Abstract

Presence of subclinical intestinal inflammation has repeatedly been shown in IgA nephropathy (IgAN) and the degree of histological inflammation has correlated with abnormal urinary findings. There is lack of noninvasive biomarkers evaluating the presence of subclinical intestinal damage in IgAN. We conducted this study hypothesizing that selected biomarkers regarded as indirect markers of intestinal damage could be elevated in IgAN. Eighty-five primary IgAN patients (median age 55 years, 54% men) participated in this single-centre study in Tampere, Finland. None had end-stage kidney disease or previously diagnosed enteropathies. Celiac disease (CeD) was excluded with serum transglutaminase 2 antibody (TG2Ab) and endomysial antibody (EmA) tests and inflammatory bowel disease (IBD) with fecal calprotectin.

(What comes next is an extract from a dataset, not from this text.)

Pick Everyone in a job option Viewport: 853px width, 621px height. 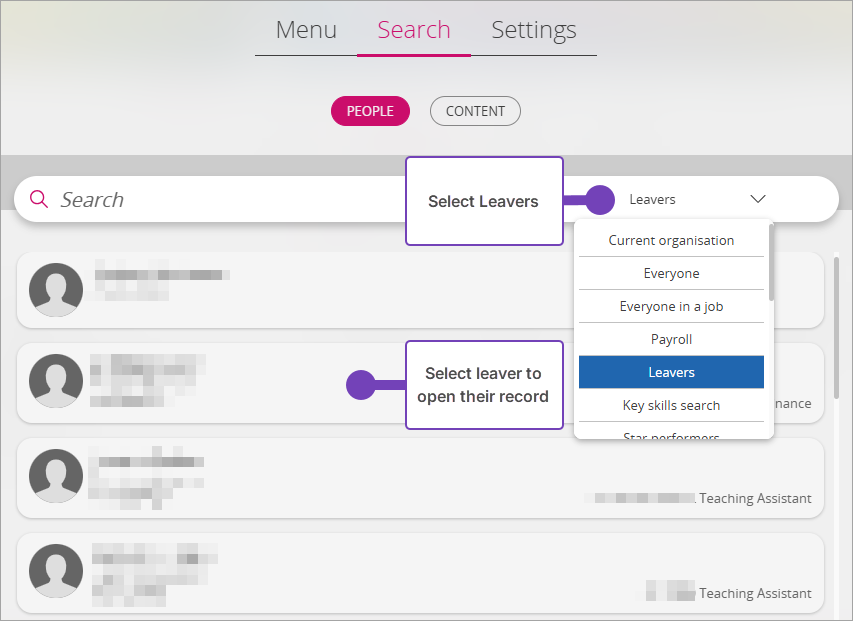click(671, 306)

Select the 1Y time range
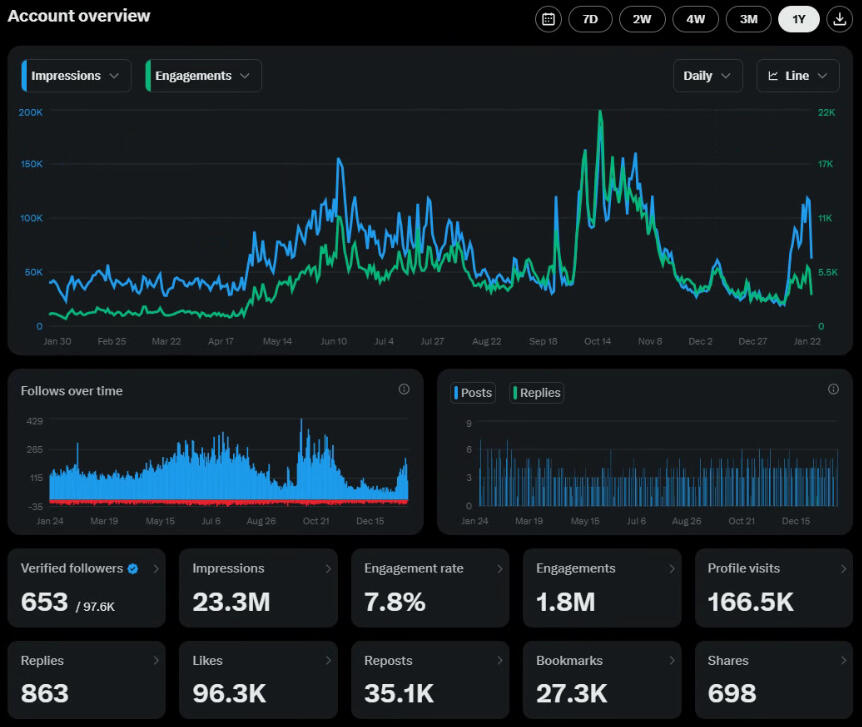(798, 19)
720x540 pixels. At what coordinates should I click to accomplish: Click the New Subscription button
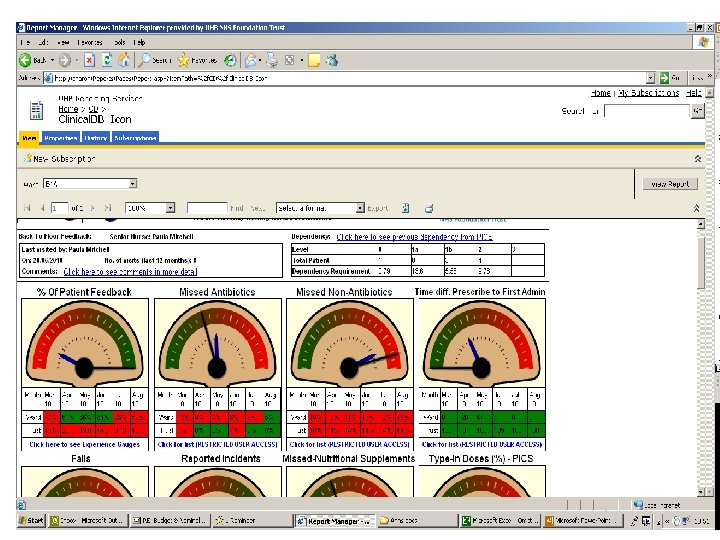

Intestinal damage was evaluated from sera with analyses of intestinal fatty-acid binding protein (I-FABP), soluble cluster of differentiation molecule 14 (sCD14) and lipopolysaccharide binding protein (LBP). Fourteen people suffering from dyspepsia and 15 healthy people served as controls. I-FABP levels among IgAN patients were higher than in the healthy controls (median 830 pg/ml vs. 289 pg/ml, p<0.001). Also, sCD14 was increased in IgAN patients compared to dyspepsia controls. Although TG2Ab levels were within the normal range among IgAN patients, they were higher than in the healthy controls (median 1.3 U/ml vs. 0.6 U/ml, p<0.001). Elevated serum levels of I-FABP were present in primary IgAN patients without known enteropathies. Serum I-FABP may indicate the presence of subclinical intestinal damage. These findings encourage further investigation into the role of the intestine in the pathophysiology of IgAN.